*QUESTIONS ON THE MATERIAL*
1. Reproduce the passage of the remembrance of Dewey from "Dewey was not" up to and including "mind never faltered.".
2. Condense the paragraph of the remembrance of Dewey that begins "Dewey was not an ordinary man" into a short bulleted list that keeps its main facts.
3. Carry on the remembrance of Dewey with the next part, starting after its final sentence.

*SELECTED EXTRACT*
· · ·

My old buddy, Dewey
My old buddy, Dewey, died this morning at 6:40 AM EST. He was 82 and in a lot of pain. I saw him last night at the hospital and I knew it wouldn’t be long. He was a brilliant chess player. We played every Monday afternoon, usually two games, unless I had to be somewhere else. He always bought me lunch because he loved to play me. I have been playing chess since I was a kid and I am utterly ferocious on the chess board, but even old and sick and loaded with pain meds, he could beat me about half the time. I never threw a game just to make him feel good. A few times, I would question moves he made because I knew he wasn’t seeing the pieces well, but that was the only break I ever gave him. He could surprise me with a gambit I didn’t think he would take. Old as he was, he would learn the way I played the diversionary game and turn it around on me to win. After two games, I would leave his house sweating and exhausted.
Dewey was not an ordinary man. He hired on with IBM in the 1950’s and learned system design. He built the mainframes for U.S. Steel and Humana, among others. I never once saw his memory falter, no matter how sick or medicated he was. A native of Pennsylvania, he was devoted to Penn State. At one point a dispute arose with a rehab facility about the day he was released. He said it was a particular day in September and the rehab was trying to add another week to his stay. He said that, no, he had come home that day and watched the Penn State game. He was asked, “Who did Penn State play that day?” Without missing a beat, he said, “Indiana State.” We got on the web and checked, and sure enough, he was right. His mind never faltered.

· · ·

*GIVEN DATA*
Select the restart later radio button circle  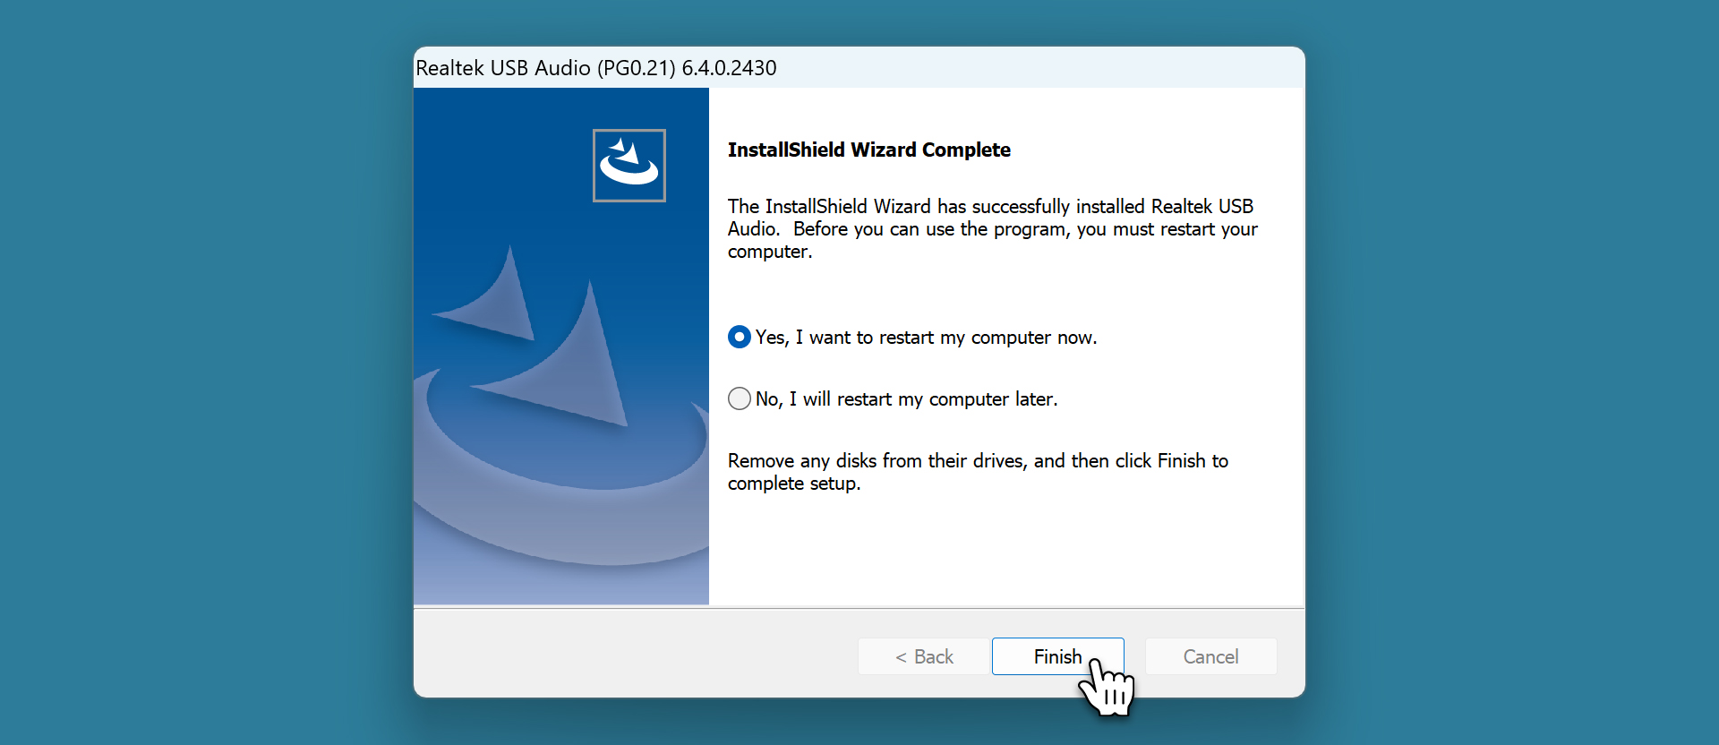point(740,398)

· · ·

*RESPONSES BY ITEM NUMBER*
1.
Dewey was not an ordinary man. He hired on with IBM in the 1950’s and learned system design. He built the mainframes for U.S. Steel and Humana, among others. I never once saw his memory falter, no matter how sick or medicated he was. A native of Pennsylvania, he was devoted to Penn State. At one point a dispute arose with a rehab facility about the day he was released. He said it was a particular day in September and the rehab was trying to add another week to his stay. He said that, no, he had come home that day and watched the Penn State game. He was asked, “Who did Penn State play that day?” Without missing a beat, he said, “Indiana State.” We got on the web and checked, and sure enough, he was right. His mind never faltered.

2.
- Dewey joined IBM in the 1950s and learned system design.
- He built mainframes for U.S. Steel, Humana and others.
- His memory never faltered, however sick or medicated he was.
- A Pennsylvania native, he was devoted to Penn State.
- When a rehab facility tried to add a week to his stay, he insisted he had come home on a certain September day and watched the Penn State game.
- Asked who Penn State played that day, he answered "Indiana State" at once, and a web search proved him right.

3.
This morning his wife called and told me he had died during the night. I wasn’t awake that early and she left the message on my iPhone. I listened to the recorded message and it was like sitting in an electric chair, even though I knew it was imminent, and I knew that, given the pain he was in, it was a blessing, it still hit me like a thunderbolt. He had acute arthritis, congestive heart failure and Type 1 diabetes. I went to the hospital and prayed with him every day, but I knew he would never get out. I knew we had played our last game, but I still taunted him, “I’m not going to let you weasel out. We have a game to play.” He would answer, “OK, you’re on,” but I suppose we both knew that it was brave talk, and the game was not going to happen.
Tonight, I set up the chess board and played both sides, trying to remember what he would do if he were playing me.